Benevento

Alla fine di gennaio erano stati arrestati in flagranza dagli agenti della Squadra mobile di Benevento con l'accusa di tentata estorsione ai danni di un imprenditore della città. Ieri, ad Antonio R., 44 anni, e Michele S., 36 anni, di Castellammare di Stabia, gli stessi poliziotti hanno notificato un'ordinanza di custodia cautelare in carcere chiesta dalla Dda di Napoli e firmata dal gip del Tribunale Partenopeo con l'accusa di tentata estorsione con l'aggravante del metodo mafioso. Il provvedimento è stato notificato ai due indagati che si trovano nel carcere di contrada Capodimonte dopo che il gip di Benevento aveva convalidato l'arresto e la misura cautelare in carcere ed aveva poi trasmesso gli atti alla procura di Napoli competente per i reati che prevedono l'aggravante dell'articolo 7. Come si ricorderà, i due erano finiti nel mirino al centro di un'indagine diretta dal pm Claudio Siragusa e curata dagli agenti della terza sezione della Mobile.
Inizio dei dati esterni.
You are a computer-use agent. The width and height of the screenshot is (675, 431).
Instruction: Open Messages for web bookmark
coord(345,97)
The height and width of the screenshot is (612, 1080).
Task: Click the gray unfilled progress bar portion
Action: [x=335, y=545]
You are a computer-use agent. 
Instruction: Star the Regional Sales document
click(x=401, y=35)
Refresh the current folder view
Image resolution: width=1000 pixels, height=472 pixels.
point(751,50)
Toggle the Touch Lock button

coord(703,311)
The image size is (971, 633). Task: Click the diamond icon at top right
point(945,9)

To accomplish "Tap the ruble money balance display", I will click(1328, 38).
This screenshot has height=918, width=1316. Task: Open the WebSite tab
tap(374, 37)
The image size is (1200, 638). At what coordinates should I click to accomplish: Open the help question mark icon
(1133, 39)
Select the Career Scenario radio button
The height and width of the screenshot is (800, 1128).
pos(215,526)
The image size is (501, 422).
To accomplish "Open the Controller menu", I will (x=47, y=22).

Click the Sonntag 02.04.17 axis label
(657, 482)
Un'attività supportata da intercettazioni telefoniche e avviata agli inizi di gennaio, quando un giovane imprenditore beneventano che opera nel settore agricolo - è residente fuori provincia - si era presentato negli uffici di via De Caro per denunciare la richiesta estorsiva legata all'avvio di una nuova attività agricola in Romania. Il blitz della Mobile era scattato in via Avellino, luogo prescelto dai presunti autori del tentativo di estorsione e dalla presunta vittima che doveva consegnare loro una prima tranche di 7.500 euro.